Inévitablement, quelque chose se creuse durant le temps de la projection, quelque chose qui n’en finit pas d’évider le scénario, de contourner l’intérêt attendu qu’on voulait y trouver. Il en ressort le sentiment d’un flot d’images peu maîtrisé – le tout accompagné d’une batterie d’effets sonores et visuels (à l’aune de l'insupportable bande-son techno-métal) qui achève de déconsidérer la sincérité du projet. Avant de conclure que, oui, Rise compile l’ensemble des tics du règne de l’image : model top, idées chics, situations toc. L’esthétique est proche d’un précipité érotique racoleur à tendance gothique à base de couleurs chaudes et enveloppe l’ensemble dans un écrin artificiel plus proche de La reine des damnés, fumisterie avec la chanteuse Aaliyah que d’Entretien avec un vampire ou même de la dimension métaphysique de The Addiction, d’Abel Ferrara. Direction vers laquelle Gutierrez aurait sans doute dû aller même si, de toute évidence, il n’a pas les couilles d’une Kathryn Bigelow (Aux frontières de l’aube). Cela dit, dans le genre, la première scène reste amusante avec ce petit retournement de situation où Lucy se fait passer pour une lesbienne et se paye une prostituée avant qu’un pervers pépère se ramène en chaise roulante et casse tout le charme. Peut-être faut-il voir un lien avec l’amusant prologue de Judas Kiss, où l’intrigue commençait sur un film pornographique lesbien diffusé sur un écran de télévision ?

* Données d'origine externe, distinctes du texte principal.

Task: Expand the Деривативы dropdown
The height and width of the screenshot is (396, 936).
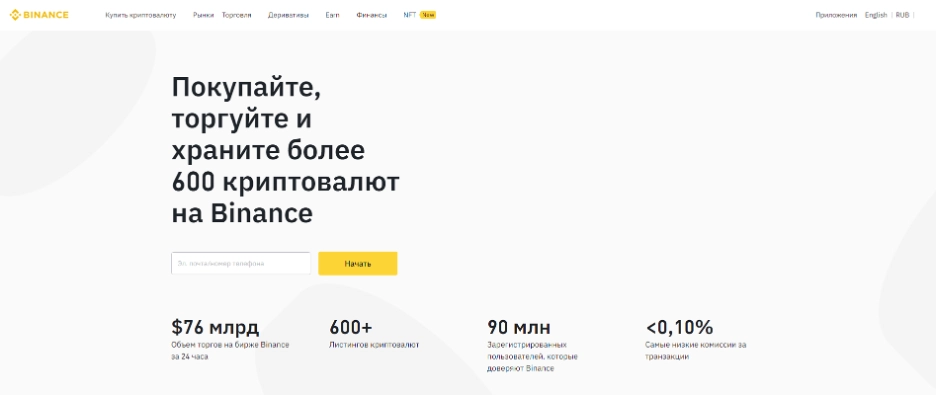Action: point(288,15)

Ajoutons que la simple présence des comédiens ne supplante pas le manque d’invention dans la mise en scène. Lucy Liu, à qui on a certainement demandé de jouer de manière très froide – ce qui est différent avec "trop froide" ou "frigide" – adopte une expression monolithique et n'attend visiblement rien, si ce n'est son chèque pour payer ses traites. Lorsqu’elle n’est pas seule, la miss est flanquée d'un partenaire de choc (Michael Chiklis, le flic de la série The Shield). Mais il arrive trop tard pour lancer un buddy movie : son personnage alcoolo est trop clicheton et pas assez écrit pour que l’on ait envie d’en savoir plus sur lui. On se console maigrement avec l’apparition – méconnaissable – de Marilyn Manson, la seconde après Le livre de Jérémie, d’Asia Argento. Pour ce genre de production, l’aberration veut que les scènes d’action soient extrêmement rares. Là, ça tombe bien, il n’y en a pas. Finalement, Rise accuse toutes les faiblesses usuelles des productions Ghost House, la société de Sam Raimi : tout dans le style avec gabegie d’effets tapageurs ; rien dans la substance avec recyclage d’idées grand-guignolesques. Et la carrière de Sebastien Gutierrez cinéaste de prendre un coup sévère. Comme celle de Mike Figgis avec La Gorge du diable, son incursion horrifique totalement ratée. A la différence que Figgis a réalisé plein de bons films (Leaving Las Vegas, Time Code, Pour une nuit, Stormy Monday, Affaires privées) et que Gutierrez n’a que Judas Kiss comme réussite au compteur. Avec le recul on peut se demander s'il ne s'agissait pas d'un accident de parcours.